# Aim of the exercise
How many lines of the data below contain the string "Save"? Case counts; reply with the number only.

Source data
## START

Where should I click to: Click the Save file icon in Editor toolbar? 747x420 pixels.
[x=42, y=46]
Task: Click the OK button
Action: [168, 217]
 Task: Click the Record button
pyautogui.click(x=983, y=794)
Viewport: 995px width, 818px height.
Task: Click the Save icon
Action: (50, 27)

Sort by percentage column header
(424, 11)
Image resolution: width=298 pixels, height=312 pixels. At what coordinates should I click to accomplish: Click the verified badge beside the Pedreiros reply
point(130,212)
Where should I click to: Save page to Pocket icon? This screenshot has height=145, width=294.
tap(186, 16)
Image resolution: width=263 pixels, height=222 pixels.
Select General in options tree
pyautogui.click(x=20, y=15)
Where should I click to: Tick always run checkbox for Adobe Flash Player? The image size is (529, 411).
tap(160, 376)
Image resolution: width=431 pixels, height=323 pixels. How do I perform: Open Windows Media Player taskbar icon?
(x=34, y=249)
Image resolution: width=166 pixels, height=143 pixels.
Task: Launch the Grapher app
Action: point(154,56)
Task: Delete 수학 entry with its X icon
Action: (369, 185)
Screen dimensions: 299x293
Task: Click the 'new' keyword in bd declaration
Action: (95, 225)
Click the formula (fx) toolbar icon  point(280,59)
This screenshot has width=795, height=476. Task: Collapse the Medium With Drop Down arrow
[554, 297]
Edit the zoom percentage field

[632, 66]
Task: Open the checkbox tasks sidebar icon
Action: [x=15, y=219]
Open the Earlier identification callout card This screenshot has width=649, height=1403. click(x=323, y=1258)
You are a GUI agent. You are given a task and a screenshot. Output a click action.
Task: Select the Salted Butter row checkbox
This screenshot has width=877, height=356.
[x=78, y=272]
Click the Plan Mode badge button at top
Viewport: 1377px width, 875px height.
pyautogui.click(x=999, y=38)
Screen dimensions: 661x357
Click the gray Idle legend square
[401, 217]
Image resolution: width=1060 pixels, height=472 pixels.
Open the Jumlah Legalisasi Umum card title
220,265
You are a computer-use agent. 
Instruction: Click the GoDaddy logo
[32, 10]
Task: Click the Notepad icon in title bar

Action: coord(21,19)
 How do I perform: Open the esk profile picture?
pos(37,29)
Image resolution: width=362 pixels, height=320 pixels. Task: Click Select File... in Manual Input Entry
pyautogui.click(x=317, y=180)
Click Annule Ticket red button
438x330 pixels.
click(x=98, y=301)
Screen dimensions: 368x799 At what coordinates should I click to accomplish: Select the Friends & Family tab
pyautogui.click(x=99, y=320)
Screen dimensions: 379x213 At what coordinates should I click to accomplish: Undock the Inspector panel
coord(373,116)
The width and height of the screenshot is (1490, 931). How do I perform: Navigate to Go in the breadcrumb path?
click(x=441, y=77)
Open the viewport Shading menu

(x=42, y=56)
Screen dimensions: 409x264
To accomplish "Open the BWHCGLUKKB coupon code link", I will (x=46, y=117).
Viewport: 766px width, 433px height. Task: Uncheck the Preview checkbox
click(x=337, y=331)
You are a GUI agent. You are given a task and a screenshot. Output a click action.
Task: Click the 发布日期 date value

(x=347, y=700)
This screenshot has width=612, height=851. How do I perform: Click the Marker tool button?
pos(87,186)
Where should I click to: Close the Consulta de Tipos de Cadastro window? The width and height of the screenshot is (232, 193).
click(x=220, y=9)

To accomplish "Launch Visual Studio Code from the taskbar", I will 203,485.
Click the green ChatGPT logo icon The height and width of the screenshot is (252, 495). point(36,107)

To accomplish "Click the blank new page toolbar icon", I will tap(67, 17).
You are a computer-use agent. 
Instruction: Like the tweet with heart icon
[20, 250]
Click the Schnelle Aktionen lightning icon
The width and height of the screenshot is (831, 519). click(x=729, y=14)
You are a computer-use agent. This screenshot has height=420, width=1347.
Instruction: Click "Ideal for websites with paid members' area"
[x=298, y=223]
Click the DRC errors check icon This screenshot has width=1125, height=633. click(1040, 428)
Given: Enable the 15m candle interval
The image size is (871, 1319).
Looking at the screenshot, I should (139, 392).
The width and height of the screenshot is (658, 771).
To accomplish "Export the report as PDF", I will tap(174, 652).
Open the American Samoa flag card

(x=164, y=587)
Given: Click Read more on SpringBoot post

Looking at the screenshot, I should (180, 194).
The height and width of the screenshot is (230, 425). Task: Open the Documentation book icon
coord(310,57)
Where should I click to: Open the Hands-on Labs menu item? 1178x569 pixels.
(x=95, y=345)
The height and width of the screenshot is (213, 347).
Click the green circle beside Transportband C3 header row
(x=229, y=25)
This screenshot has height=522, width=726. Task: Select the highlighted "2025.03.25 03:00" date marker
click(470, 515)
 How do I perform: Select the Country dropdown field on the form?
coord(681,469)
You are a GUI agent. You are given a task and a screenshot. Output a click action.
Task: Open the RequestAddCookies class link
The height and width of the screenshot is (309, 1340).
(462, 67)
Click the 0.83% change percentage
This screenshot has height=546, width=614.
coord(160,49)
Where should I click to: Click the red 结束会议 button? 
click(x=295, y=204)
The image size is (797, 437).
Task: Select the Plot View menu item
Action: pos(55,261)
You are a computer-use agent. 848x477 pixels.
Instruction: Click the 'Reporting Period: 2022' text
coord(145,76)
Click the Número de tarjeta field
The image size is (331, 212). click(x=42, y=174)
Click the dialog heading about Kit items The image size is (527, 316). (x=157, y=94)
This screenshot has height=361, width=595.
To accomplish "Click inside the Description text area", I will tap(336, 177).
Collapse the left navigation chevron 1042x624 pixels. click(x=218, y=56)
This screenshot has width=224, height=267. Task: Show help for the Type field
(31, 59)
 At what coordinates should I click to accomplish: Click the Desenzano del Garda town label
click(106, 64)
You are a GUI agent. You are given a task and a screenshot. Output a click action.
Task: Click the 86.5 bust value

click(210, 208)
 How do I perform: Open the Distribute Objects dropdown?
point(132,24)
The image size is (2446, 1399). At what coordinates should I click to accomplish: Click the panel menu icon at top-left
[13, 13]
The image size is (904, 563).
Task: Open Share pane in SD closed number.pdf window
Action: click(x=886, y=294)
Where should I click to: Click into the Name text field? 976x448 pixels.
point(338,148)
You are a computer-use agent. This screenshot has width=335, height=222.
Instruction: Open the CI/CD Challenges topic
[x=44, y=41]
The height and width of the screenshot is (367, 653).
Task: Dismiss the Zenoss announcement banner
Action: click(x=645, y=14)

## END

# Solution to this problem
3